Dê continuidade ao texto sobre libertarianismo e espiritismo, começando logo após a última frase apresentada.

* [TRECHO DO DOCUMENTO]

━━━━━━━━

Os princípios do Libertarianismo/Anarcocapitalismo no Espiritismo

Rafael Q. Moreira
libertarianismo-e-espiritismo
7 min readAug 25, 2020
Mises, Kardec e Rothbard

Vemos que as idéias e os conceitos do libertarianismo tem raízes desde o século XVI, onde iniciam-se com John Locke(1689), Frédéric Bastiat(1850), Lysander Spooner (1850), porém quem codificou estas linhas de pensamento junto com a escola austríaca de economia foi Murray N. Rothbard na década de 1950 e 1960, principalmente com os livros Man, Economy and State (Homem, Economia e Estado) e A ética da Liberdade. Sendo discípulo de Ludwig Von Mises, economista membro da escola austríaca de pensamento econômico, conhecido por vários livros como Ação Humana, As Seis Lições, O Cálculo Econômico sob o Socialismo, e muitos outros, Rothbard compilou em seu livro as bases para a ética do Libertarianismo, sendo elas a Liberdade, Propriedade Privada e o PNA(Princípio da Não Agressão) o qual descreve que ninguém pode ter sua propriedade violada se a mesma pessoa não violou a propriedade do próximo. Entretanto, estes princípios éticos já foram em uma única obra, desde 1857, quando foi publicado O Livro dos Espíritos, por Hippolyte Léon Denizard Rivail sob o pseudônimo de Allan Kardec, abordaremos aqui onde estão estes conceitos na obra, que é uma das que formam os pilares da doutrina espírita.

━━━━━━━━

* [DADOS APRESENTADOS]
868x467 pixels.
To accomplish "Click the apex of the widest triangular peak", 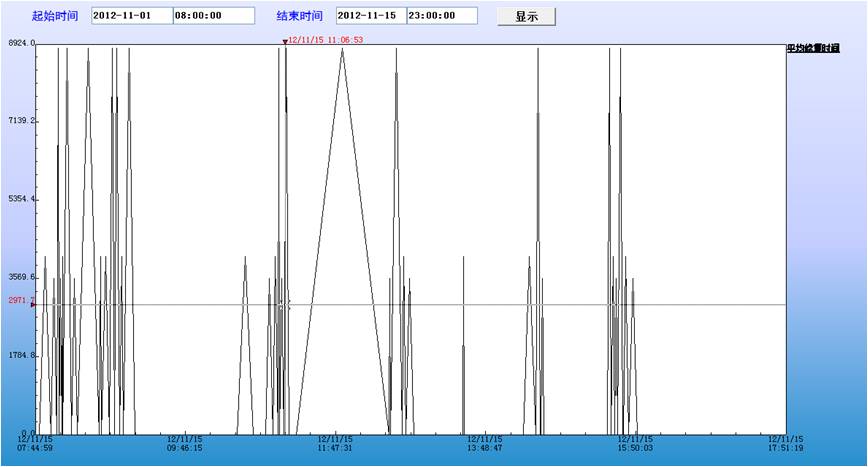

━━━━━━━━

* [RESPOSTA DO EXERCÍCIO]
Separado em vários capítulos, o livro organiza bem as informações, abrangendo diversos assuntos, para o tema proposto iniciaremos pelo capítulo X, DA LEI DE LIBERDADE. Da pergunta de número 825 até a 872 é abordado a liberdade e as consequências dela, informando que a liberdade absoluta não existe, desde que exista outra pessoa a se relacionar, findando nos direitos do próximo, para dar um pequeno exemplo, se você desejar usar da sua liberdade, e atear fogo para uma limpeza pré-plantio, e existindo outro ser humano no mesmo local, o mesmo poderá ser afetado, logo você não é totalmente livre para fazer isto, visto que irá violar a o direito do seu próximo, falaremos deste ponto comentando a lei de justiça. Neste mesmo capítulo é abordado a escravidão, apontando como uma aberração à lei natural (Lei Divina), e que irá desaparecer gradualmente, conforme o progresso da sociedade se efetua. Também é discutido sobre a liberdade de consciência e de credo, deixando também bem claro a liberdade de todos para com elas.

O capítulo subsequente aborda diretamente a Lei de Justiça, mostrando nele que a mesma é uma lei natural, e este é um sentimento inato do homem, entretanto é questionado porquê os homens entendem a mesma de modos tão diferentes, e de pronto é respondido que misturam paixões que alteram este conceito, dando uma falsa opinião de justiça, porém à partir do momento em que se propõe a buscar a verdadeira justiça, o livro traz o conceito central da justiça defendida pelo libertarianismo:

875. Como podemos definir a justiça?
- “A justiça consiste em cada um respeitar os direitos dos demais.”

875-a. O Que determina esses direitos?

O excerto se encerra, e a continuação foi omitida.